The young man who grew up across the street has moved back
in with his father, bringing his new wife.
He was the youngest of the four, two years older than our first
son. They did play together some,
especially the street and outdoor games like TV tag or hide-and-seek. But they weren’t close, as two years was a
fair distance at that age, and they had few common interests. I’m sure he came into the house a few times,
but not many. It was more frequent that
our son went over there, to the wonderful land where they had TV and ate snack
foods whenever they wanted. Yet in chatting with my wife and introducing his
new bride he said, in all sincerity “I was over here all the time.” Tracy and I
talked about that surprising comment later.
The summer that she had Vacation Bible Camp in the back yard may have
been part of it. Invitations to a couple of birthday parties likely figured in.
But my oldest son’s assessment may come closest to the explanation. His memory
was that people didn’t talk to each other much in that house. Also, the parents were divorced, so the
children were sometimes in one house and sometimes in another. There was nothing like a regular pattern that
lasted more than a few months. The boys
would be with Dad and the girls with Mom for awhile, then all four would be
away, then one would be back, then all come back except on weekends. It didn’t
seem abusive or angry, just chaotic and emotionally thin.
It reminded me of a similar instance, of running into a
previous foster-daughter years later. She had been with us three months in
78-79. We had run into her three times
in the intervening decades, and she was now a waitress at the Bickfords we went
to for late-night breakfast. Very early
in the conversation she made reference that she had really liked living with us
those three years. It seemed
unbelievable to her that it had been only a few months when she was eight. Children are seldom good judges of time, but
this seemed an unusual expansion of the reality. Yet her life also had some emotional impoverishment
– a mother who did care about her but was easily overwhelmed and scattered,
making poor decisions (especially boyfriend decisions) and chasing
rainbows. Again, not abusive, but
emotionally shallow.
And so we came to take up more space than we would have
thought possible. I am certain the
opposite happens as well, when we do some great good for another who forgets we
even existed, or never realises what was given.
That may be true for evil as well, folks forgetting (blessedly) some
wrong we have done them that haunts us still.
I bring this up after a post by James, Power In OrdinaryPeople jogged my memory. My inclination is to bemoan how little influence we have,
including those close to us. That may
reflect my job, or my general outlook more than my real experience. We pass
through a few decades, no one notices, the world goes on. But that is a decidely wordly outlook. If my measurement is how much the general
culture, or the world, or history is affected by what I do, then I’m not likely
to notice much movement on the dial.
Yet, if, as CS Lewis reminds us in The Weight of Glory,
it is those “long-term” things which are in fact ephemeral, while the
individuals we meet are the eternal things, then that vision is skewed.
Relevant:
ReplyDeletehttp://opinionator.blogs.nytimes.com/2013/08/28/forgetting-grandma/
(From a slightly different perspective.)
I have vivid and extensive memories of kindergarten and first grade, when I attended a very small neighborhood private school, and then very little memory at all of second through sixth grade in the public school.
ReplyDeleteWe never know how much a kind word or gesture, or unkind ones, will affect another, now how long it will be remembered.
ReplyDeleteGo for the kind ones.
It isn't our own native goodness that makes the difference, but God using it. Fortunately.
ReplyDeleteI remember one apartment complex we lived at for a while. When I went outside to play with our kids (I didn't do that often enough; I should have bailed on some job stuff that turned out not to matter) or do some amateur carpentry I was aswamp with neighbor children. We and our next-door neighbors were the only unblenderized families in the complex, and Tuesday/Friday fathers don't seem to quite cut it.

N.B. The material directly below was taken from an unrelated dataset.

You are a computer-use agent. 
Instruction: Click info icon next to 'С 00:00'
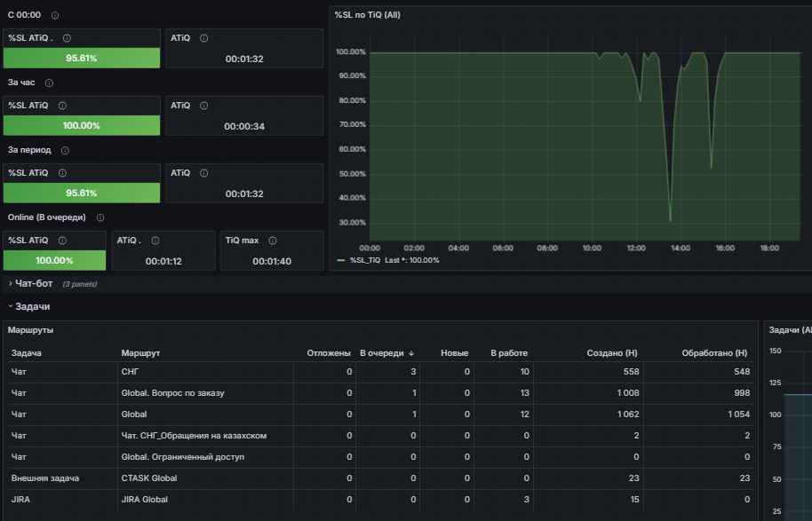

My father was one of those guys who would "help" with a school project and sort of take it over! Once I was supposed to make a model of the pyramids. I no longer have the slightest memory of the class it was for, but did we ever get into that pyramid! He insisted it had to have the right proportions, and to be smooth white plaster because the pyramids originally had been faced with a smooth white stone. It was a cutaway, with a long sloping passage leading to the tomb chamber with a table and a pharaoh. We made little urns out of clay and filled them with tiny gold coins. We learned all about hieroglyphics from the Encyclopedia and decorated the walls with what we took to be real messages. I think I could still recreate the whole thing from memory.
ReplyDeleteI do miss him. He was a stoic and emotionally repressed man, what we would called Aspergerish today, but this was the way he connected. Give him a project like that, and he was the eternal child.